Não vemos que, a longo prazo, esses ferimentos provocam hemorragia: a fome?
a pobreza? os acidentes químicos e nucleares?…
Somos responsáveis, direta ou indiretamente. Estamos… estrangulando a terra”
(Wangari Maathai)
Depois de considerar o sentido de nossa existência diante de Deus, S. Inácio nos pede que façamos oração sobre os pecados estruturais da comunidade humana e sobre os nossos pecados pessoais, até que alcancemos a graça que nosso coração deseja.
Nos primeiros exercícios nos enchemos de gratidão e assombro pela nossa existência, pelo amor da Trindade e pela comunidade universal de vida que nos sustenta. À medida que avançamos na oração, vamos nos dando conta de que não fomos sensíveis à bondade e ao amor em contínua evolução que a Trindade demonstra pelo universo.
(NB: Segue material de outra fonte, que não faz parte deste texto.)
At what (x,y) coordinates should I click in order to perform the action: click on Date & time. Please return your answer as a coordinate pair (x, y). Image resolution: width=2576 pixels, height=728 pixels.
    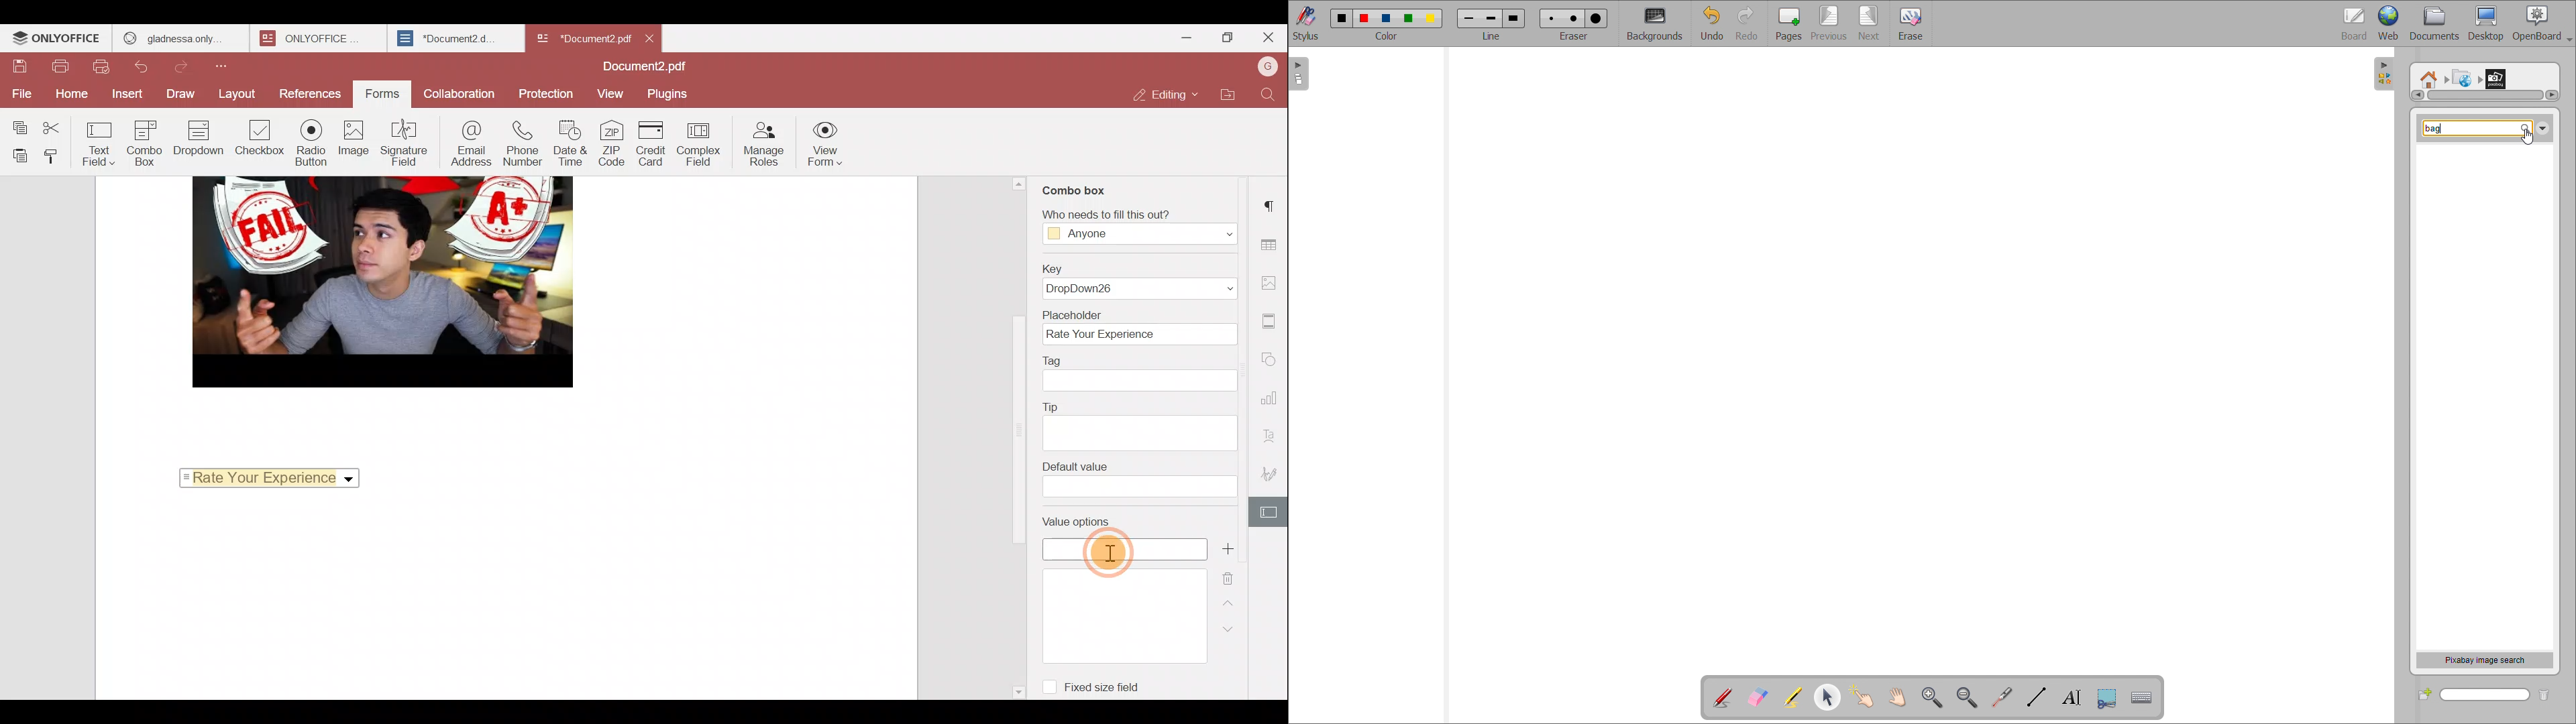
    Looking at the image, I should click on (571, 145).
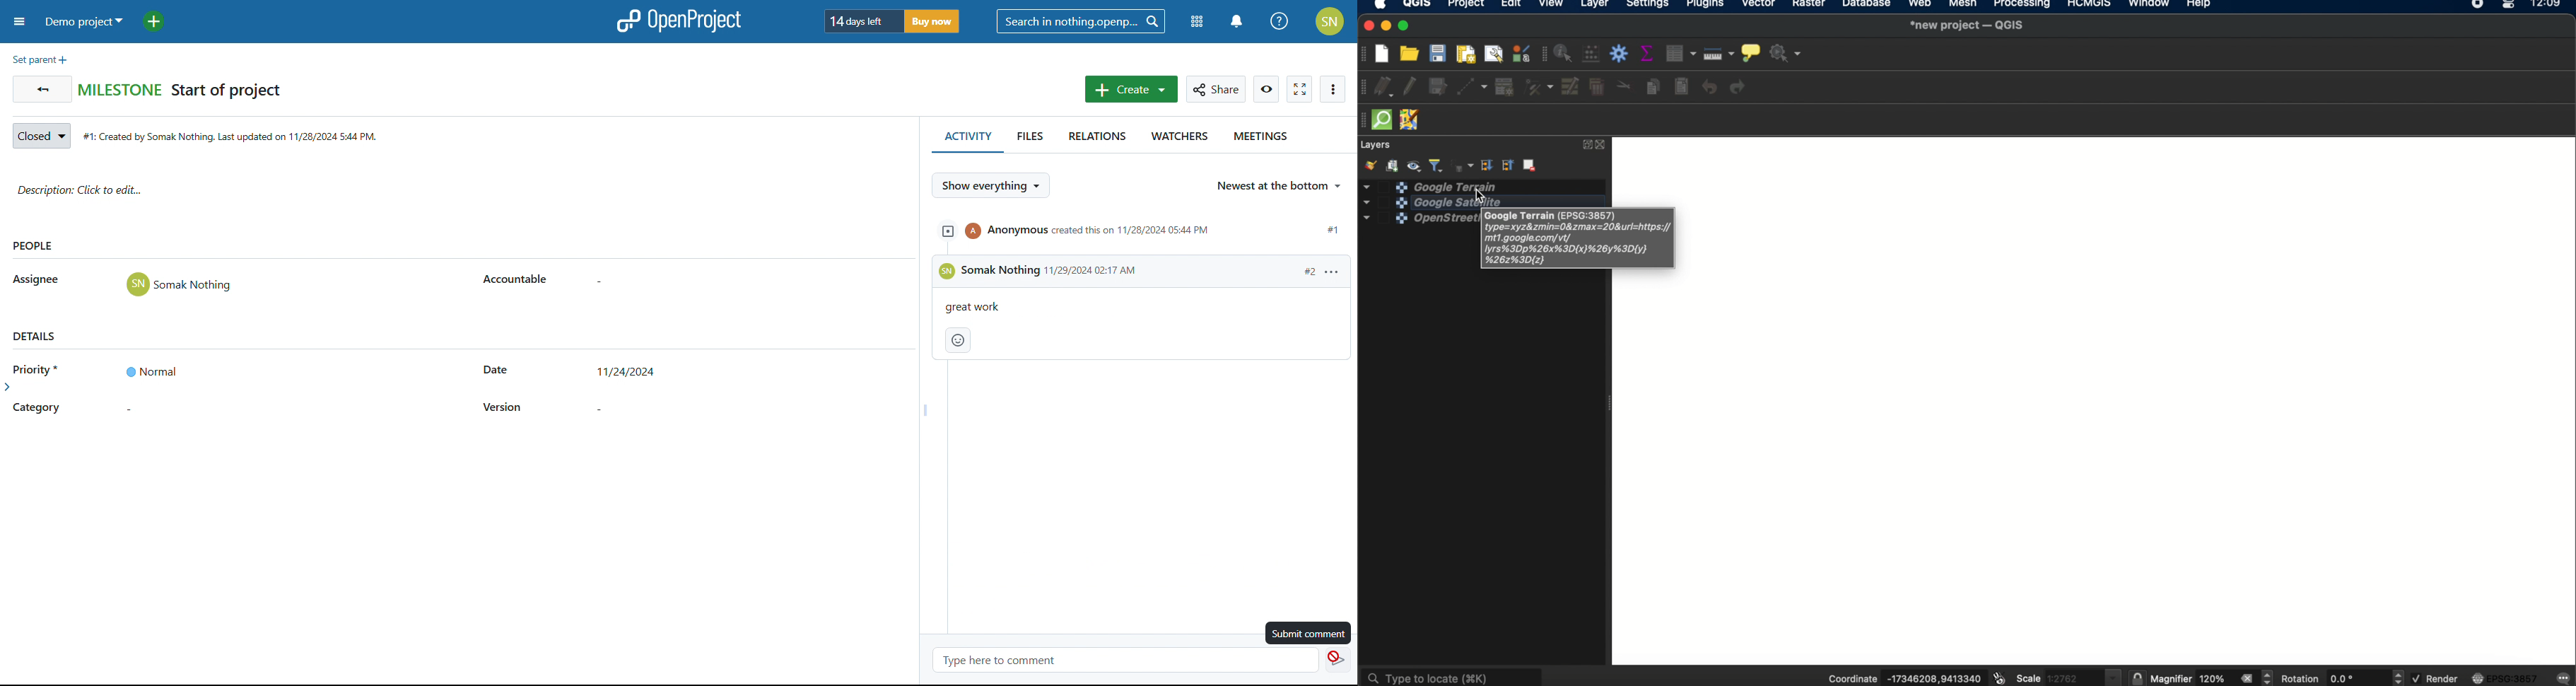  What do you see at coordinates (1394, 165) in the screenshot?
I see `add group` at bounding box center [1394, 165].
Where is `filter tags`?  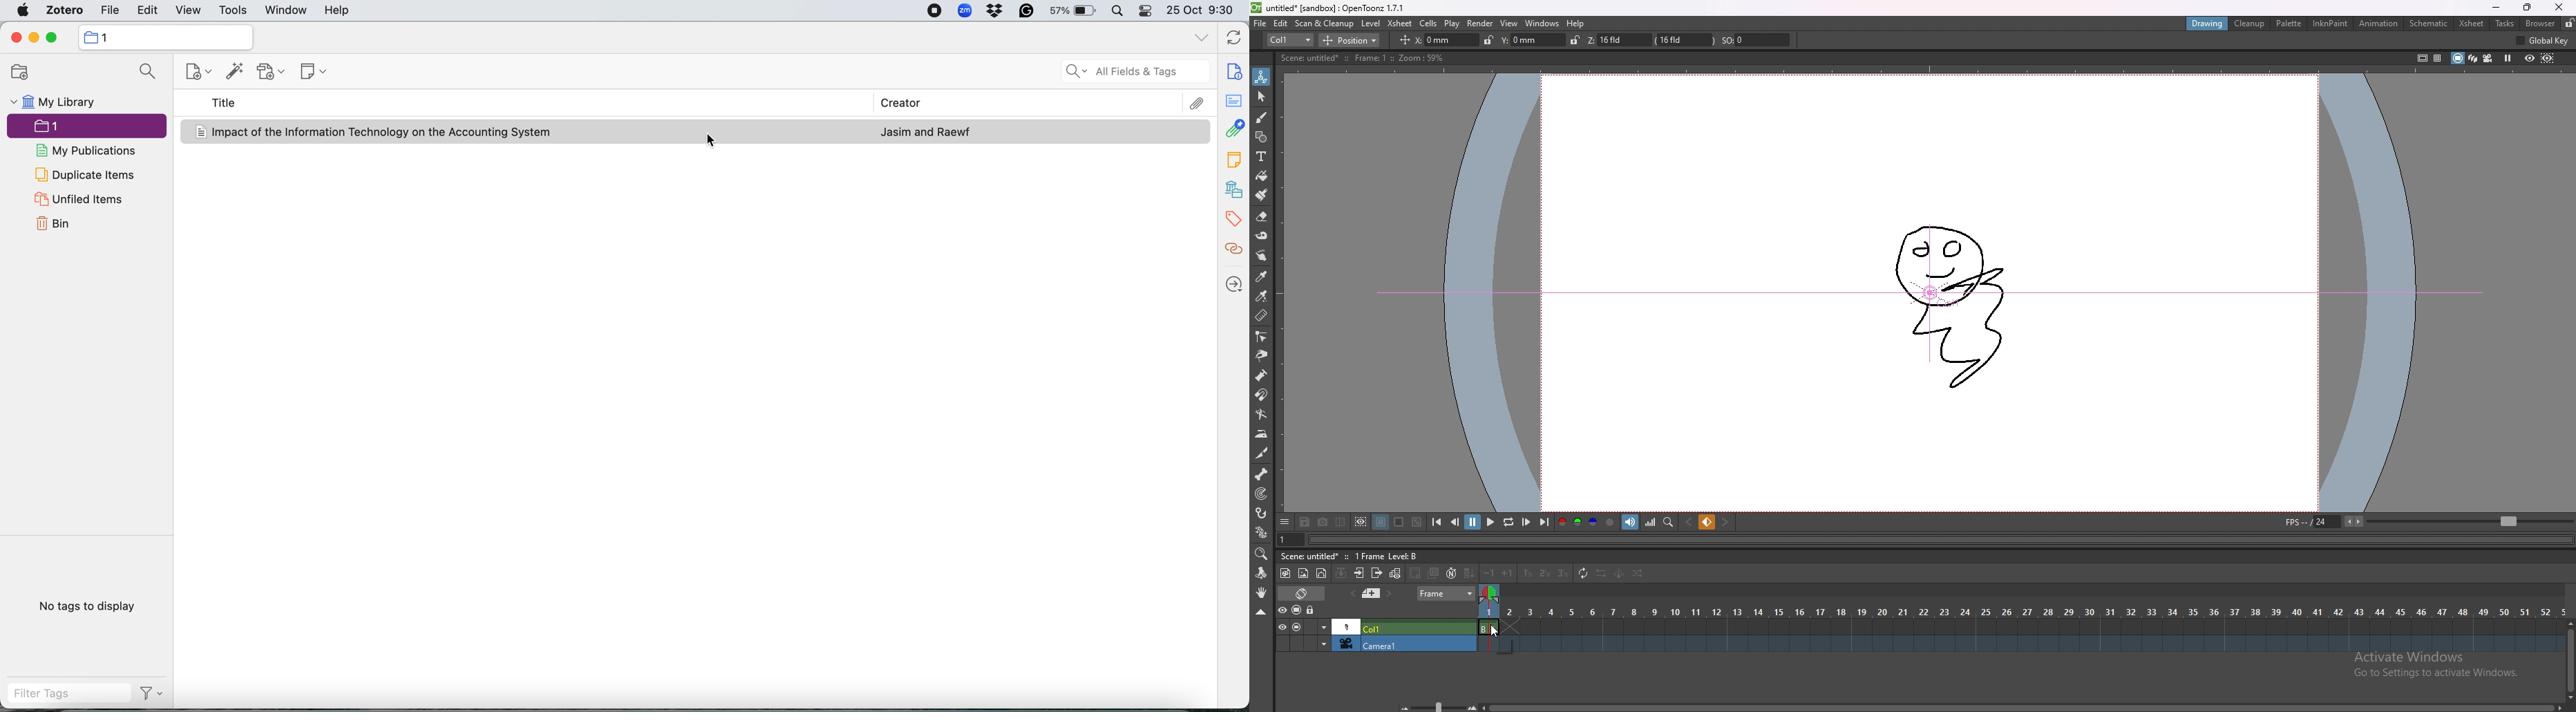 filter tags is located at coordinates (63, 696).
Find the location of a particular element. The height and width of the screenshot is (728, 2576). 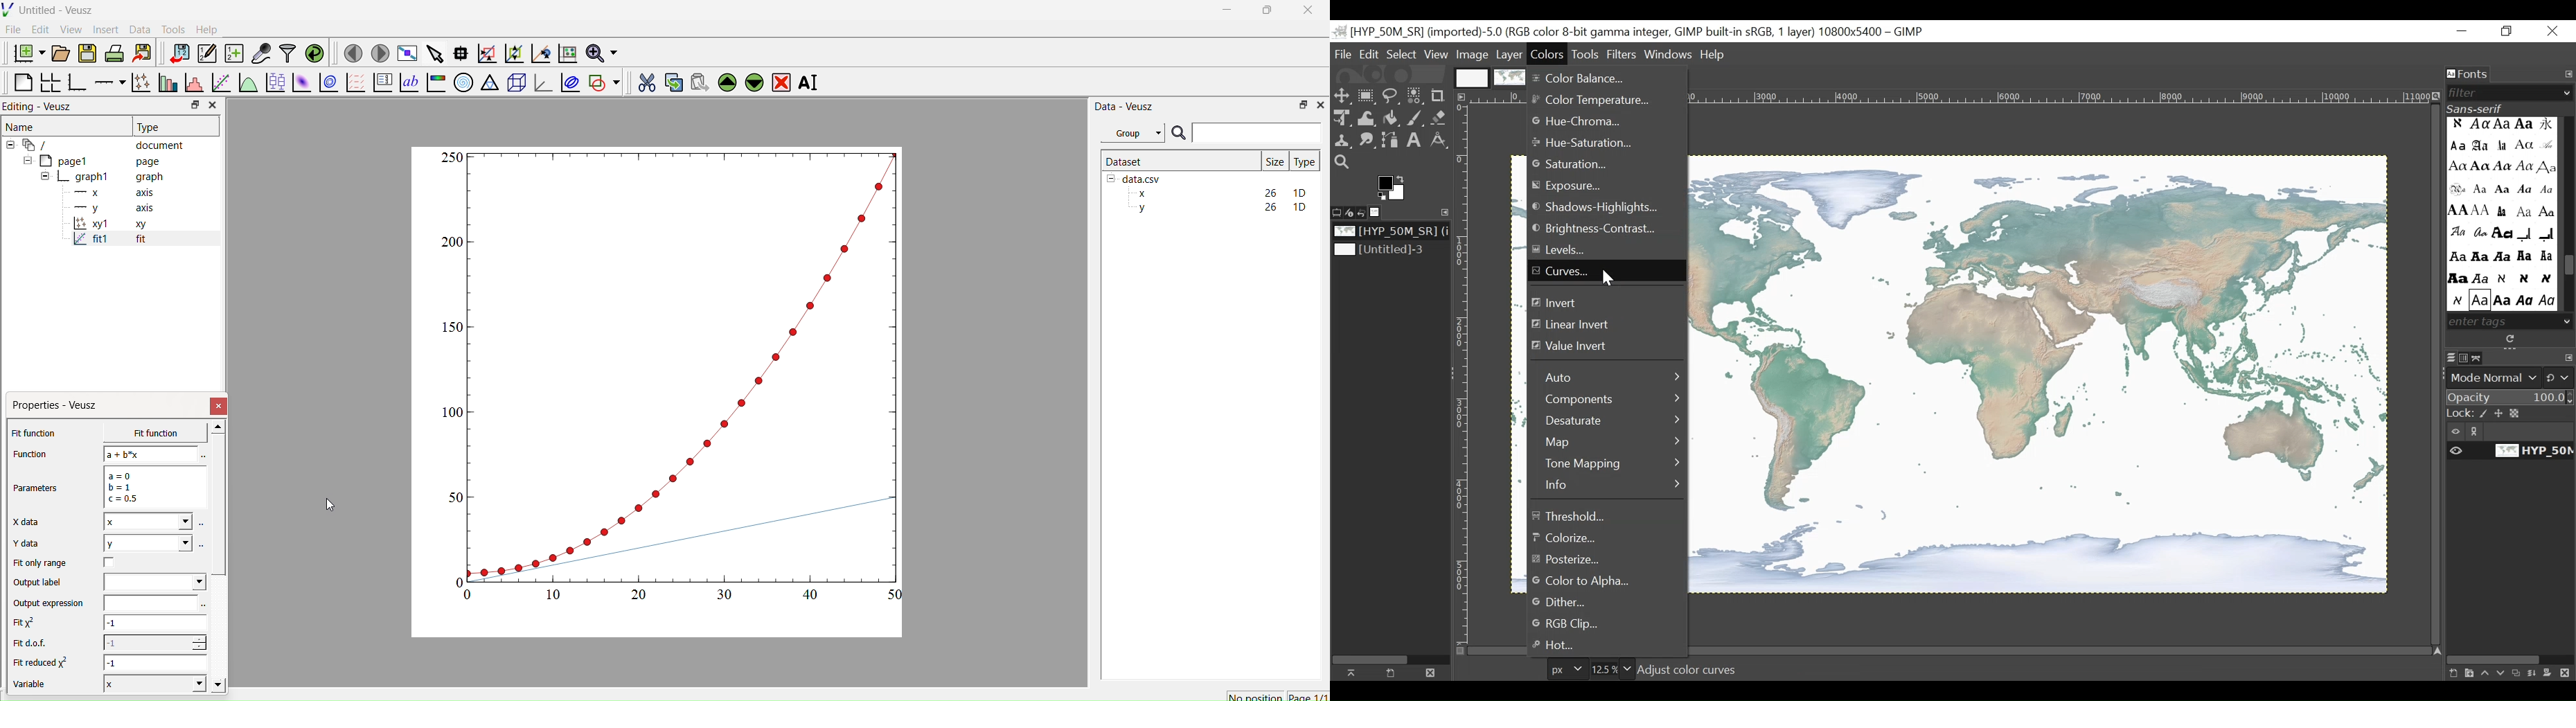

Em nossa oração imploramos misericórdia por termos sidos negligentes com a criação plena de beleza e harmonia; misericórdia que nos chama a uma “metanoia”, ou seja, para uma conversão nos nossos relacionamentos com a natureza, tal como ela foi criada.
O pecado estrutural forma parte do grande mistério das forças do mal que estão dispersas pelo universo e sobre o qual S. Paulo nos adverte em Ef 6,10-13.
Ultimamente, nossa comunhão sagrada com a natureza, nossa fonte de vida e de significado, foi substituída por um profundo desespero. De fato, temos lavrado nosso próprio “inferno”:
Buracos na camada de ozônio, mutações climáticas provocadas pelo efeito estufa, enchentes diluvianas, secas prolongadas e devastadoras, desertificação de imensas áreas, erosão de solos férteis, desaparecimento de florestas devido ao desmatamento e às chuvas ácidas, rios assoreados e poluídos devido ao esgoto doméstico e aos detritos industriais, ar irrespirável pela presença de monóxido de carbono e outros gases venenosos, poluição sonora e visual das grandes cidades, crescimento e acúmulo de lixo urbano e industrial, esgotamento das fontes de energia não renováveis e dos lençóis freáticos de água, extinção continuada e crescente de espécies vegetais e animais, pondo em risco a biodiversidade e o equilíbrio dos ecossistemas são pecados do nosso dia-a-dia.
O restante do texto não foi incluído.